Credit and debit cards are payment methodologies which allow for payment to vendors at the point of sale without the physical transfer of funds. In the case of debit cards, a preexisting account is electronically debited at the point of sale based upon the amount of the sale. In the case of a credit card, the payment amount is posted to the credit card authorizing bank, which makes payment and then charges the credit card holder for the amount charged. In case of both credit cards and debit cards, there is a requirement that the credit card or debit card holder have a relationship with the financial institution issuing the cards. This may require establishing an account in a case of a debit card or require pre-approved credit in the case of a credit card. Both of these payment systems are subject to fraud to the extent that debit card numbers and credit card numbers can relatively easily fall into hands of unauthorized persons. The concern over unauthorized use of debit or credit cards has caused a significant number of debit and credit card holders not to carry out transactions on the Internet or by telephone for fear of fraud and loss of personal data.
Each of the non-cash payment methodologies described above require that the person seeking the monetary instrument comply with various prerequisites which are established by the financial institutions. These prerequisites include, for example, a permanent address, an established job, a minimum income and a minimum amount of deposits. If applicants do not meet these prerequisites, the financial institution will generally reject the applicant for credit or debit card.
Thus, the conventional payment methodologies suffer from a variety of problems, including difficultly for some applicants to meet various prerequisites set by financial institutions, difficulty in handling larger monetary transactions, as well as the high possibility of fraud and misuse. For these reasons, it is desirable to establish a payment system and methodology that permits payment of both large and small amounts of money in a secure manner and which has fewer prerequisites for applicants. It is also desirable to establish a payment methodology that gives account holders the ability to control the amount of money that is accessible for payment, as well the time period during which payment can be made. A payment system and methodology that addresses these inadequacies would attract a significant number of new users to financial institutions as well as new customers for various on-line and telephone transactions.

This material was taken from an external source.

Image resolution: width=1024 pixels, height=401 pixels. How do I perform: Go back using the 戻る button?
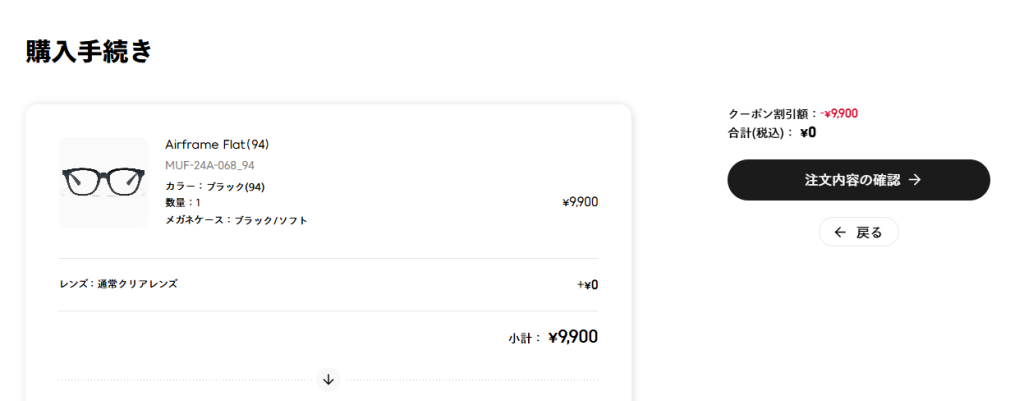[858, 232]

In addition to the payment instruments described above, there are a number of additional payment instruments that are inherently not secure. For example, gift cards, telephone cards and other pre-paid cards are essentially cash equivalents that can be easily lost or stolen. Once lost or stolen, these instruments can be used by unauthorized persons. For example, a department store gift card is essentially equivalent to cash and can be used by anyone who comes into possession of it. Thus, a system and method that provides greater security for pre-paid instruments would be very desirable.
Also, in many countries, companies may pay part of their employees salaries with special checks that can be redeemed at certain food stores, restaurants and gas stations. These paper checks are ‘cash instruments’ that can be exchanged for the specific goods or services to which they are directed. These types of paper checks are easily lost, stolen or destroyed, which diminishes their potential value to the holder. In addition, the companies who provide such checks must go through certain authorizations and approvals before such checks can be issued. Thus, it is desirable in such circumstances to provide a secure payment system and methodology.